***** Data in this exercise

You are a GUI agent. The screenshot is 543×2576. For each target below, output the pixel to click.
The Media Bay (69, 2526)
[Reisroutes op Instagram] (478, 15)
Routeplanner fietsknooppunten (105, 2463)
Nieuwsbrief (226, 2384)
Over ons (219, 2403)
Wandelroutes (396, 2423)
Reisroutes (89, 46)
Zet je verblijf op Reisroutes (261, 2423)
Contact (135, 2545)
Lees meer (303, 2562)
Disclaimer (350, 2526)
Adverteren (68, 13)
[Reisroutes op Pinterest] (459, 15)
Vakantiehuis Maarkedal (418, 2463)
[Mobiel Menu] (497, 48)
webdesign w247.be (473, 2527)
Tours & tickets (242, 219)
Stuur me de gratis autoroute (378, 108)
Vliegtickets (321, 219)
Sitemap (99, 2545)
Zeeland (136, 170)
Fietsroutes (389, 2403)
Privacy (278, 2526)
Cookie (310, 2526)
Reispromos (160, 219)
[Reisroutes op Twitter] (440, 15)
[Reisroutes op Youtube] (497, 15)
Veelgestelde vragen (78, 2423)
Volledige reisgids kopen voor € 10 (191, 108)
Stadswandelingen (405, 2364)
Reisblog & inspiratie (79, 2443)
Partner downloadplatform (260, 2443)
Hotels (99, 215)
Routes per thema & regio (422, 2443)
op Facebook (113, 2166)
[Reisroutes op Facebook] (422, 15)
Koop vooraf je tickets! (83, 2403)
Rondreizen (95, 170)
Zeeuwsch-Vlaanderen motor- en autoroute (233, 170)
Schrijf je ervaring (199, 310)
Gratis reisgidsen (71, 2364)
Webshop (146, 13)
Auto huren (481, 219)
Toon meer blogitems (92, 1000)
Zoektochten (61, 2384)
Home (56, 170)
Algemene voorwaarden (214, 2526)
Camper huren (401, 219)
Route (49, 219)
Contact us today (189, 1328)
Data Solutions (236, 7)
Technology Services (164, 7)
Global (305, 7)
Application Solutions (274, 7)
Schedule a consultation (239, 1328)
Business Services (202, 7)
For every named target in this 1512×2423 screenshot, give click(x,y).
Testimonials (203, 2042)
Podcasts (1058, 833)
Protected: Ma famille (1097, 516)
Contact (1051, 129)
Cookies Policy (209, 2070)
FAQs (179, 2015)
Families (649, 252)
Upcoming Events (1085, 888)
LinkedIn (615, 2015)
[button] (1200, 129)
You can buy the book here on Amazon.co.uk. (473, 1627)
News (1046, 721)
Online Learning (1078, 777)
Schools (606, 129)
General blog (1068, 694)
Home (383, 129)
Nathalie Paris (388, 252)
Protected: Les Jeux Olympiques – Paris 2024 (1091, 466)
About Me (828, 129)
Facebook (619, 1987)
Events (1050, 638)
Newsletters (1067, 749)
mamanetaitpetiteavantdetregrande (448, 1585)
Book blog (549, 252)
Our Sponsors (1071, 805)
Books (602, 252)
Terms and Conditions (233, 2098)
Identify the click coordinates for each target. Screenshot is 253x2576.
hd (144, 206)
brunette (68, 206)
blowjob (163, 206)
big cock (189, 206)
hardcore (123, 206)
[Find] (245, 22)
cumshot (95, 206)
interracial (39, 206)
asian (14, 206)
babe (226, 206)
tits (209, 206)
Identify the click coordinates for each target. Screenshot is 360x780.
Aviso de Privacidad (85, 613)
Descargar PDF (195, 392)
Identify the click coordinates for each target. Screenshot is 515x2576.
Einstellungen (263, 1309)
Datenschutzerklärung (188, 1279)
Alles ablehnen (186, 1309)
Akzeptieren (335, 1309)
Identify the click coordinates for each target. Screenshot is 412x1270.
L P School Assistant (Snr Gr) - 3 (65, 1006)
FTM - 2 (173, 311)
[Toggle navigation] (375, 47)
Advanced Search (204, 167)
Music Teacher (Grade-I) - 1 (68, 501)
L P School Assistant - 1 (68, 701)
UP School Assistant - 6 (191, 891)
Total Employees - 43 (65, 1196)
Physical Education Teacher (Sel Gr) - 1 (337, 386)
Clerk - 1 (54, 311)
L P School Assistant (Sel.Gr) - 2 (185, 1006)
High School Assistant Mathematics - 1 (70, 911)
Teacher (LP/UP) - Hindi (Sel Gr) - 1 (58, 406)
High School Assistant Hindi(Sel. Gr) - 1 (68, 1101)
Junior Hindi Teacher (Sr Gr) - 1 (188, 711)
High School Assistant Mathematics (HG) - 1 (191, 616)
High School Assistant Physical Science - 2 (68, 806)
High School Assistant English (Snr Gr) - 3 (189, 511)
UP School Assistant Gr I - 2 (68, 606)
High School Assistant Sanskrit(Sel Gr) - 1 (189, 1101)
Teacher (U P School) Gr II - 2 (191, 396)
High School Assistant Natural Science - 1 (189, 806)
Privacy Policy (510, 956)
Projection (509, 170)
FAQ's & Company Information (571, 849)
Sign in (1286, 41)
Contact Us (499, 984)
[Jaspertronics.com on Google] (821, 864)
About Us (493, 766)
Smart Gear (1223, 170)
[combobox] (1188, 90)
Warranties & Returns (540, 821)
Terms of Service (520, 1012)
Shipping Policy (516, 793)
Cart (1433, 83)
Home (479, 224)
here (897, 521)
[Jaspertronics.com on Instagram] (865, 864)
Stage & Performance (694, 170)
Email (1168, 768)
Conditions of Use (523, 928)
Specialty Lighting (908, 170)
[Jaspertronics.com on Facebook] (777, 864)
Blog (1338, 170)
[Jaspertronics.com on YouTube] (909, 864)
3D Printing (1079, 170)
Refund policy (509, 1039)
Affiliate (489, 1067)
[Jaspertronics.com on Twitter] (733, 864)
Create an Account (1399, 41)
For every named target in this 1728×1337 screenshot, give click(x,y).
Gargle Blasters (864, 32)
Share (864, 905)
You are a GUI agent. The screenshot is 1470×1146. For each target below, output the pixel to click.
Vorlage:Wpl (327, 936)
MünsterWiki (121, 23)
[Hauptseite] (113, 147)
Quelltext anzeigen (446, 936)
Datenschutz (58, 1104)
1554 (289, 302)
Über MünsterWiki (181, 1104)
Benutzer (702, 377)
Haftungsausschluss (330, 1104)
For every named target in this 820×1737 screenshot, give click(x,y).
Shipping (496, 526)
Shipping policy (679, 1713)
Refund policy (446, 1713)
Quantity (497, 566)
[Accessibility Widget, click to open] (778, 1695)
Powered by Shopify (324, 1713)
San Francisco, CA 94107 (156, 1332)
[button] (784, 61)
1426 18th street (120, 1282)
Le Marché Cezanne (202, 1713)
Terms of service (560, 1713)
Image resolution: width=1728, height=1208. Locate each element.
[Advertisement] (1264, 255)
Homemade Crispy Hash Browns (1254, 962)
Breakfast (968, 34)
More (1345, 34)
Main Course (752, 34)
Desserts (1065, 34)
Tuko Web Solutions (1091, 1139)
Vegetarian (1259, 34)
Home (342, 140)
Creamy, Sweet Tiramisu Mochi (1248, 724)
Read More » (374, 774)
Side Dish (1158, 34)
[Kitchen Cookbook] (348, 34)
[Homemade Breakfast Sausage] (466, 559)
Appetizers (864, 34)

**********

### Exercise
Would you retype the lines above from the one with "Shipping policy (679, 1713)" down to the one with "Main Course (752, 34)", word for word, both ends included and no other lines?

### Reply
Shipping policy (679, 1713)
Refund policy (446, 1713)
Quantity (497, 566)
[Accessibility Widget, click to open] (778, 1695)
Powered by Shopify (324, 1713)
San Francisco, CA 94107 (156, 1332)
[button] (784, 61)
1426 18th street (120, 1282)
Le Marché Cezanne (202, 1713)
Terms of service (560, 1713)
Image resolution: width=1728, height=1208. Locate each element.
[Advertisement] (1264, 255)
Homemade Crispy Hash Browns (1254, 962)
Breakfast (968, 34)
More (1345, 34)
Main Course (752, 34)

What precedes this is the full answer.